### Tarefa proposta
Apresente como tabela Markdown o trecho dos dados que vai da linha que contém "Task: Uncheck the" até a linha que contém "Action: click(562, 310)", ambas incluídas, com as colunas Número e Linha. Deixe de fora as linhas em branco e não inclua as imagens na resposta.

╭─ Dados de origem

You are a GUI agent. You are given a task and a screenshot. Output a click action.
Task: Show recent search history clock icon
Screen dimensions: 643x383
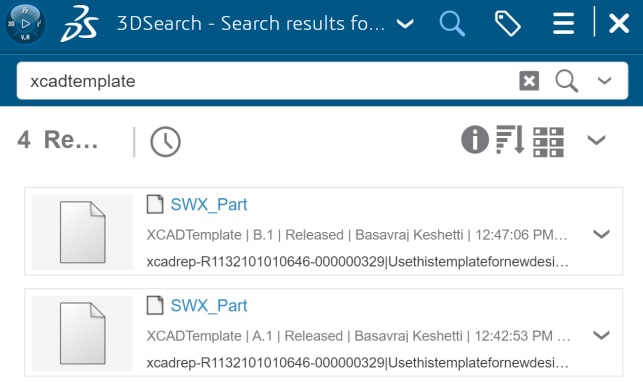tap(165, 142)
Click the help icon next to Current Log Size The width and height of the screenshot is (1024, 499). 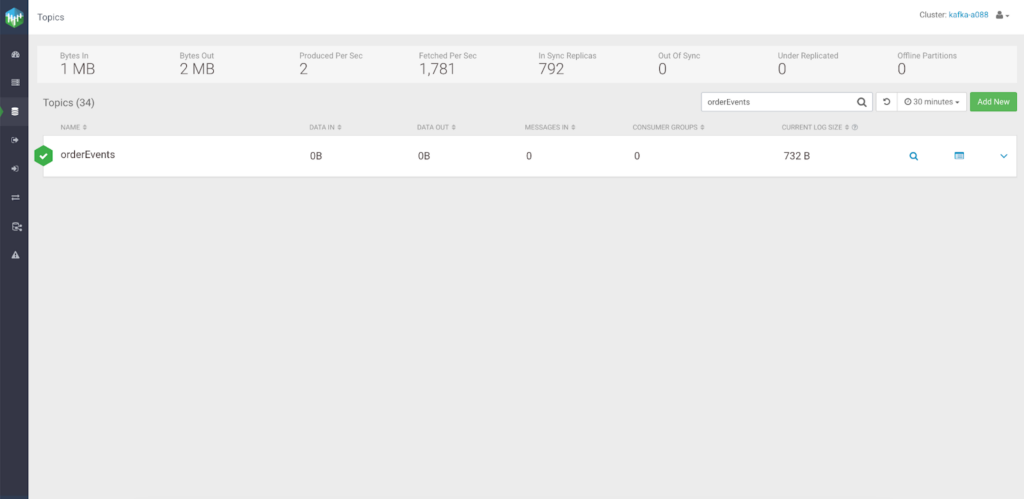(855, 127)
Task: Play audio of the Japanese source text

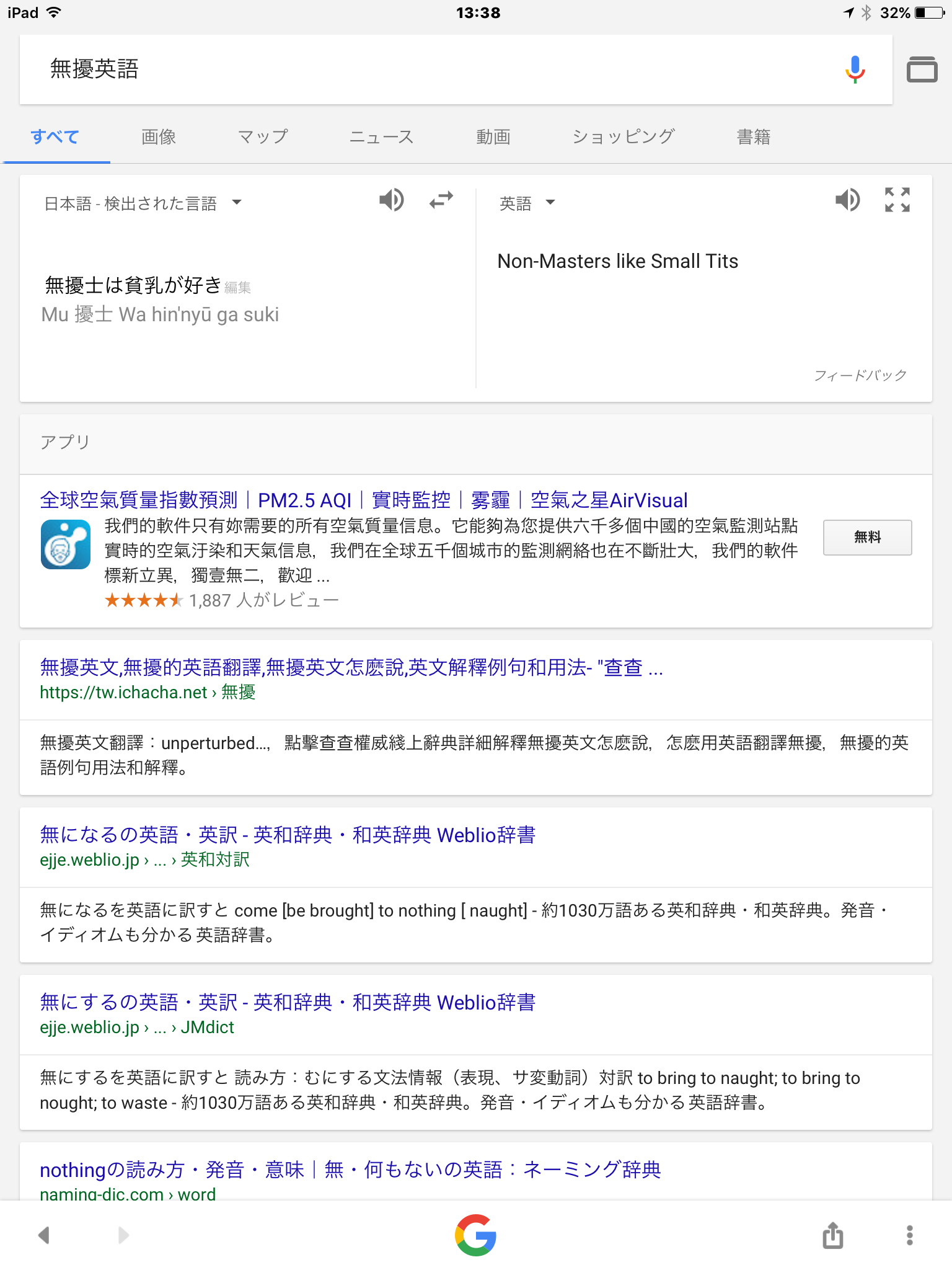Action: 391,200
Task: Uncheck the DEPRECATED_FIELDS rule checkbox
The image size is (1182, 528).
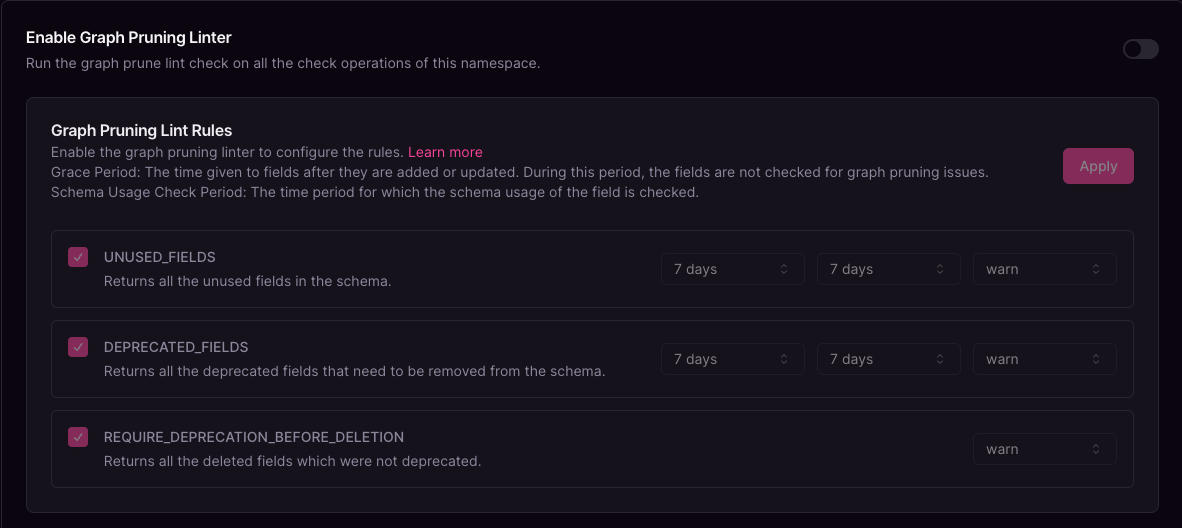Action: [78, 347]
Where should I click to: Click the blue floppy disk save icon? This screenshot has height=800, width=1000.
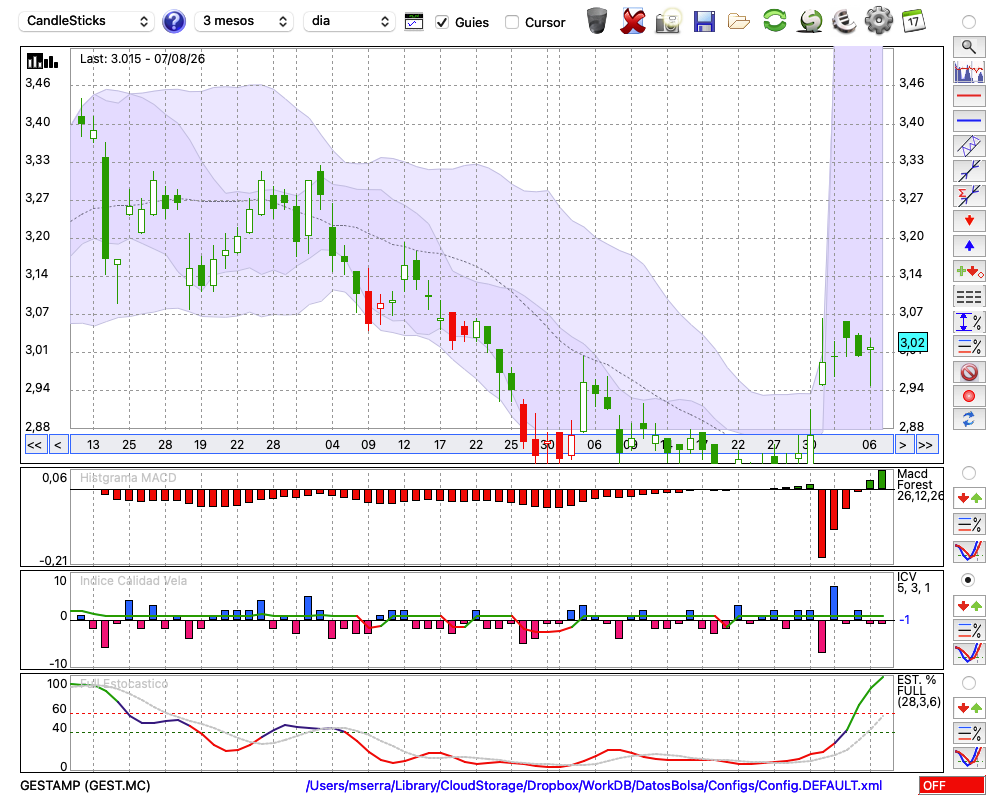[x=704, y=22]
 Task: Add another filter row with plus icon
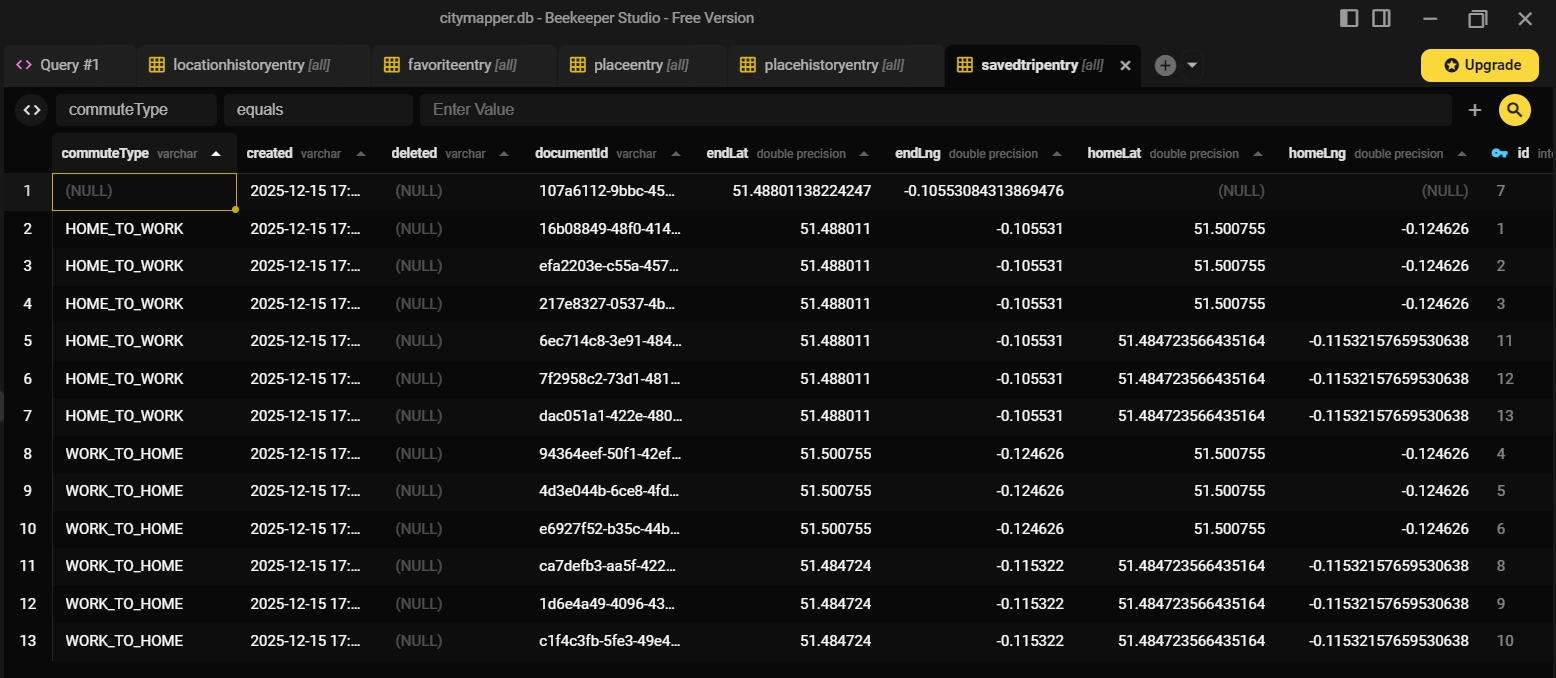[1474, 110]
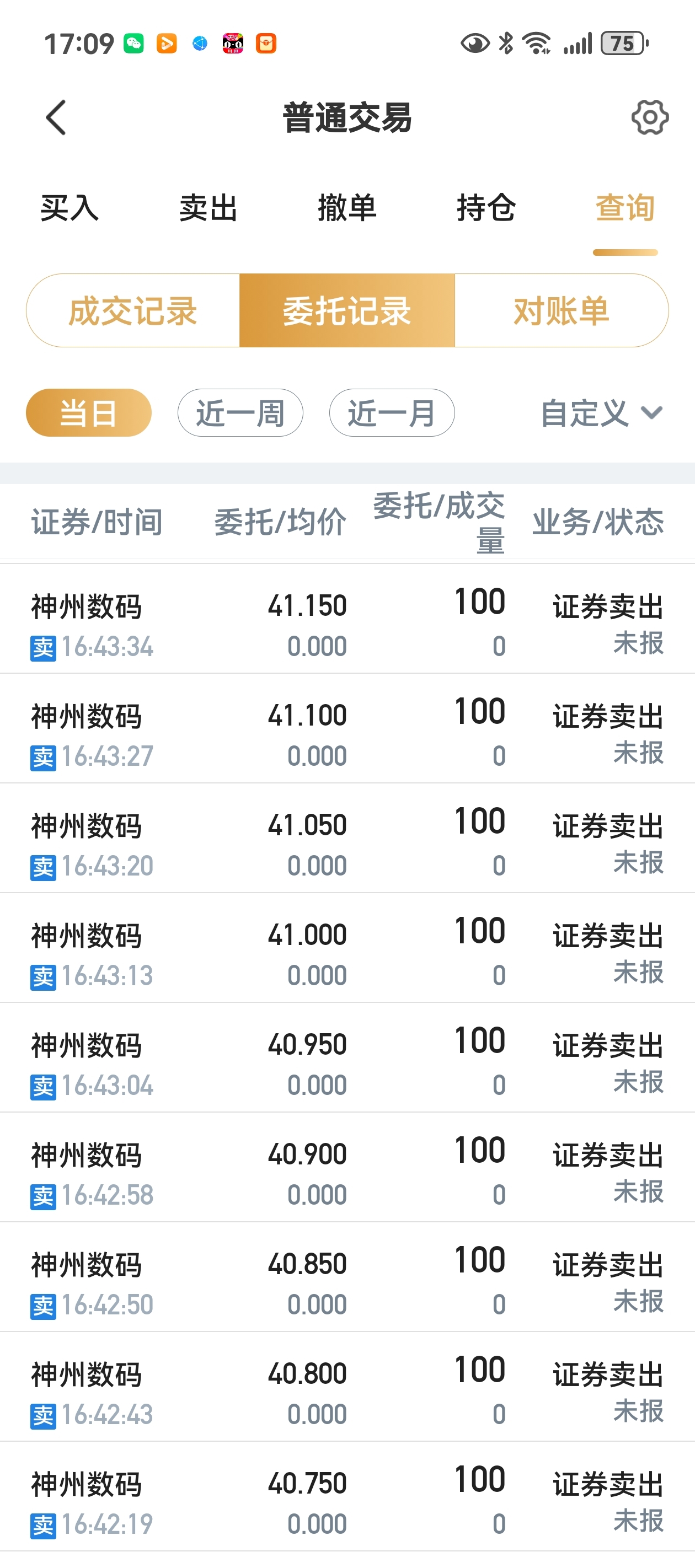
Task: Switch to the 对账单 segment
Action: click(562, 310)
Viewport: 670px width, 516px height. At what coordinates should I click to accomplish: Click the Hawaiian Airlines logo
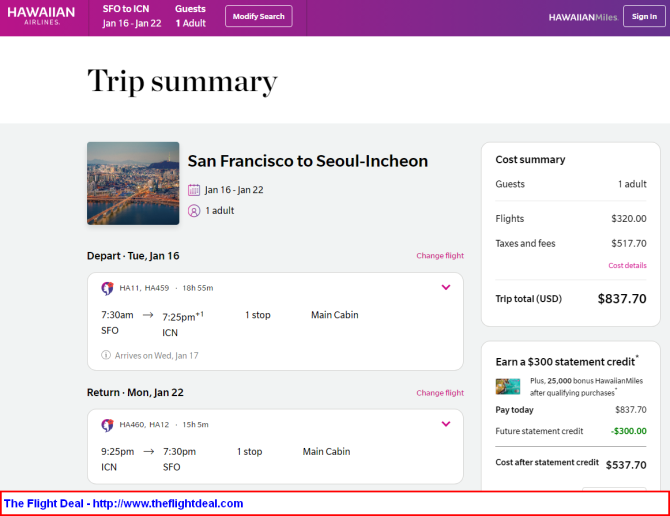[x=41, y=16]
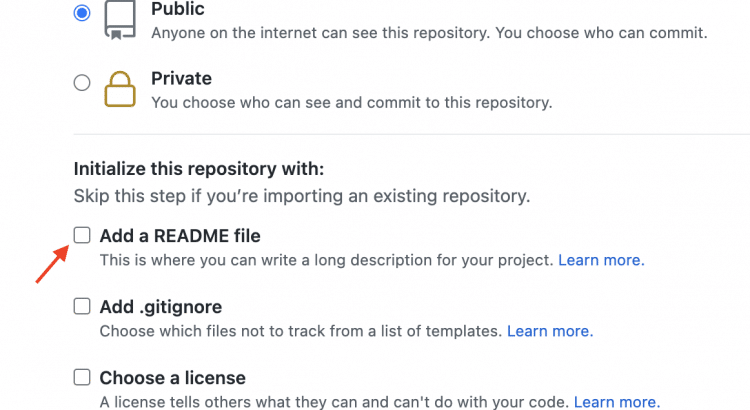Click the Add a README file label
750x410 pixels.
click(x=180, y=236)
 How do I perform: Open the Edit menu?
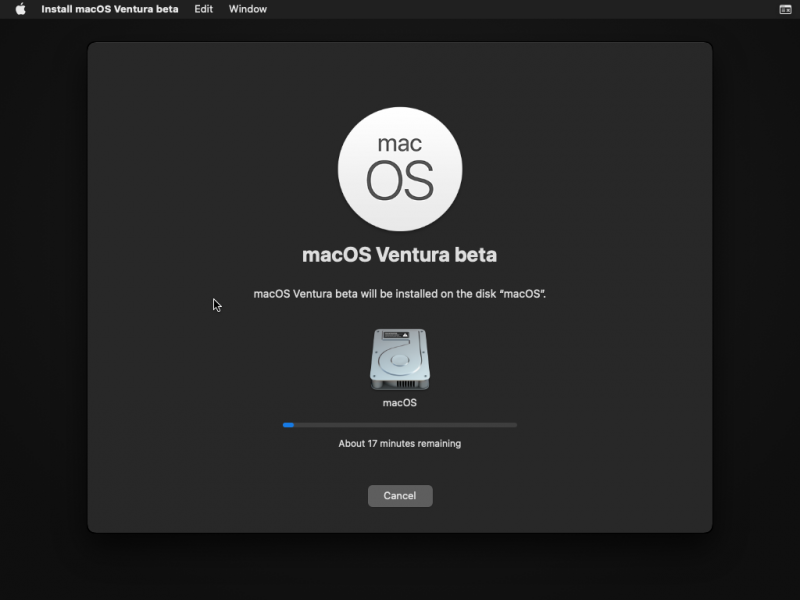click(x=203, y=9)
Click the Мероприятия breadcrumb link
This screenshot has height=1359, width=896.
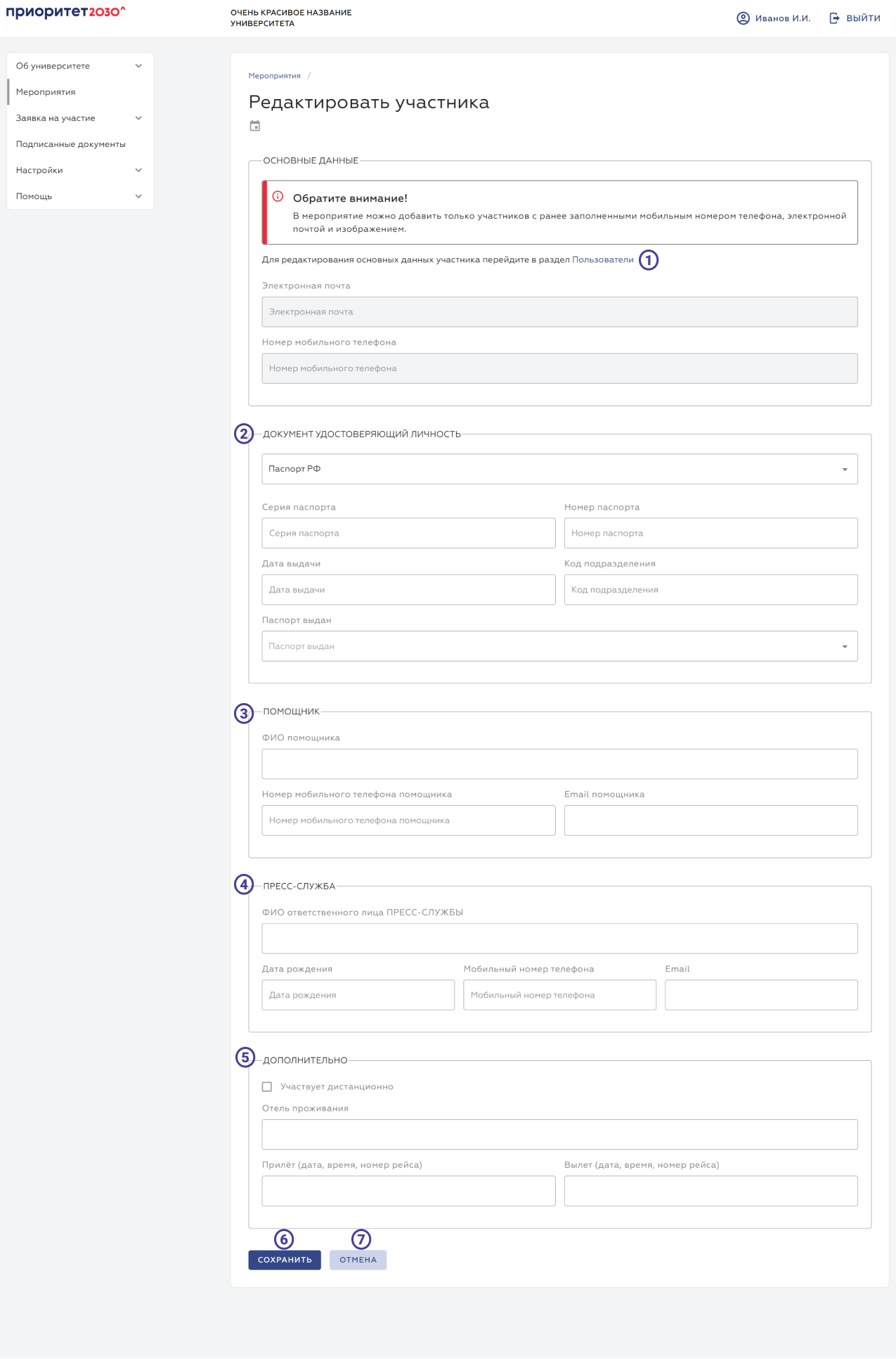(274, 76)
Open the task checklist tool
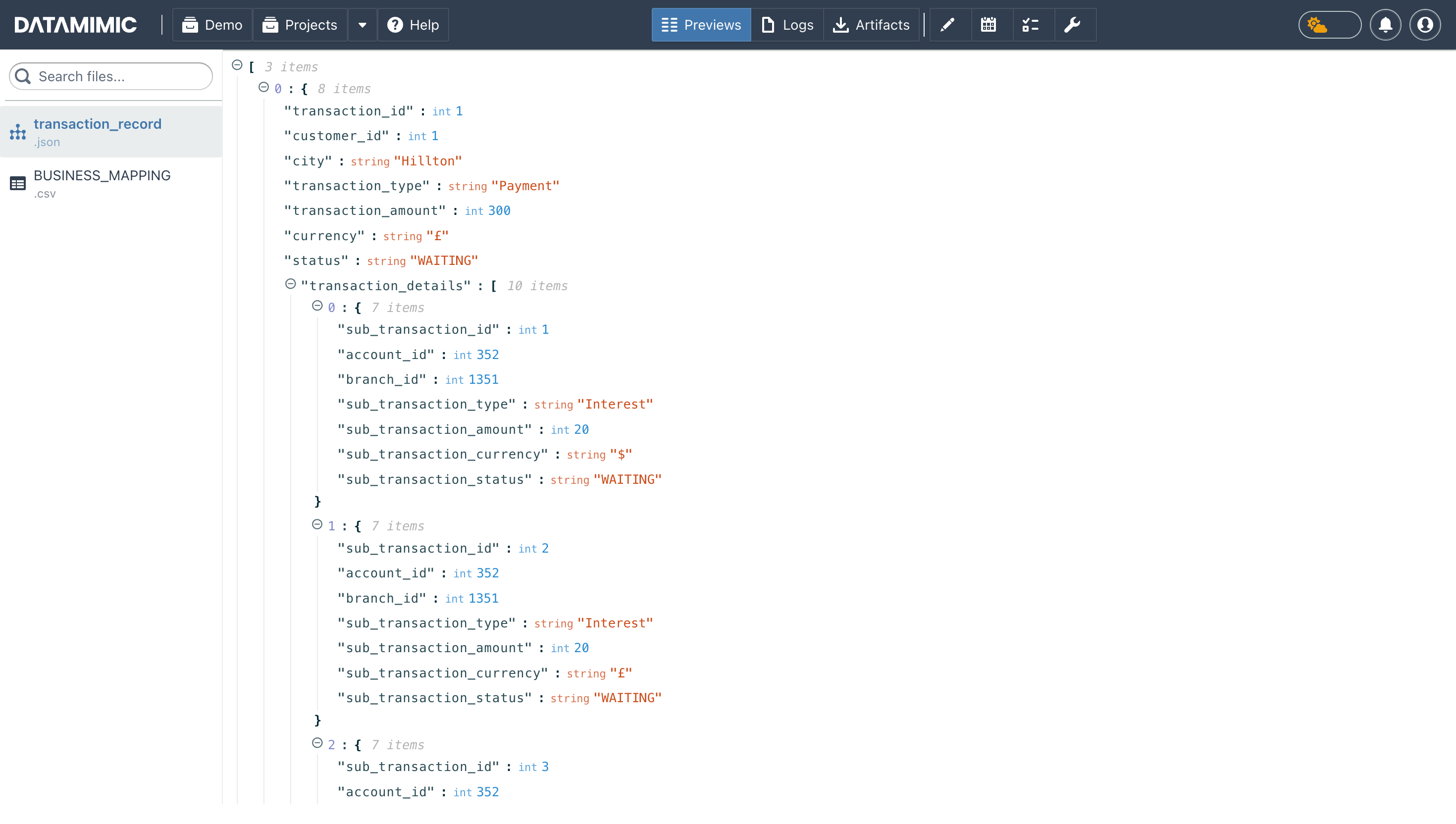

╰─

### Resolução do exercício
| Número | Linha |
|---|---|
| 1 | Task: Uncheck the DEPRECATED_FIELDS rule checkbox |
| 2 | The image size is (1182, 528). |
| 3 | Action: [78, 347] |
| 4 | Where should I click to: Click the blue floppy disk save icon? This screenshot has height=800, width=1000. |
| 5 | [x=704, y=22] |
| 6 |  Task: Add another filter row with plus icon |
| 7 | [1474, 110] |
| 8 | Task: Switch to the 对账单 segment |
| 9 | Action: click(562, 310) |